Keywords

1 Introduction

The sequence of Fibonacci integers \({\left\langle {f_k}\right\rangle }\) appears often in a broad spectrum of engineering applications including coding theory, cryptography, simulation, and software management. Additionally, Fibonacci numbers are very closely tied to the golden ratio \(\varphi \) which is frequently encountered in nature, such as in population growth models and in botanics. Moreover, in architecture \(\varphi \) is almost considered synonymous to harmony. Thus, Fibonacci integers are arguably among the most significant sequences. Although their defining linear recurrence equation is simple, serially generating a long sequence of consecutive Fibonacci integers is by no means a trivial task.

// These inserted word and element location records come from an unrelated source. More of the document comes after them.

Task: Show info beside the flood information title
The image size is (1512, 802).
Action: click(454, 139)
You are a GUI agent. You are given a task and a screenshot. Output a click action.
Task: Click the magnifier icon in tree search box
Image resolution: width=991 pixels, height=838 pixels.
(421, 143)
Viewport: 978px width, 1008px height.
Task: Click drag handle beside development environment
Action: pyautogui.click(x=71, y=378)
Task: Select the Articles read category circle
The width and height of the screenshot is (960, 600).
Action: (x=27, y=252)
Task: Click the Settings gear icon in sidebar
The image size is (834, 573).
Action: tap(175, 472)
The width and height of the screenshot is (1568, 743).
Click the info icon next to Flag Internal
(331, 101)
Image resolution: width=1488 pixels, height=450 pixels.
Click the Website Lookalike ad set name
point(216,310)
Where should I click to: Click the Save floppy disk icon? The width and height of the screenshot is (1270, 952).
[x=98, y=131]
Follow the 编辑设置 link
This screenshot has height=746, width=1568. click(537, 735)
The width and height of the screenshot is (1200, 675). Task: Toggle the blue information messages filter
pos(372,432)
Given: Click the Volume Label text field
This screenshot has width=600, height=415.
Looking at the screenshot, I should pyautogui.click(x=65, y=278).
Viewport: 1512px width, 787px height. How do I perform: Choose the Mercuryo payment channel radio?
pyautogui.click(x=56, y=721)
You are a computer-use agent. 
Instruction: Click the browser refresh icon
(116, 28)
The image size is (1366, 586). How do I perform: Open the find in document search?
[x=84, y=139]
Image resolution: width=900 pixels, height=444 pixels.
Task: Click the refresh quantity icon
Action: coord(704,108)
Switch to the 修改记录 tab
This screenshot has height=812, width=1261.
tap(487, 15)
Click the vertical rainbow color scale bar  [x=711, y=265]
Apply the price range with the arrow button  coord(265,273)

However, with the advent of GPU computing, the efficient parallel generation of \({\left\langle {f_k}\right\rangle }\) has been rendered feasible. Indeed, by exploiting known properties of the Fibonacci integers it is possible to build parallel generators which exploit the underlying hardware potential to a great extent, achieving low response times. This requires specialized scientific software such as TensorFlow which not only contains very efficient libraries, but also facilitates the development of high quality custom source code.

The primary research contribution of this work is twofold. First, it lays the groundwork for two parallel Fibonacci integer generators, one based on a closed form for each number in the sequence and one based on certain linear algebraic properties of Fibonacci integer pairs. The performance of the two proposed generators developed in TensorFlow for Python is evaluated in terms of both total turnaround time and FLOPS against a serial implementation with the same software tools. Second, it explores the question whether it is worth substituing the computation of known quantities with a lookup table.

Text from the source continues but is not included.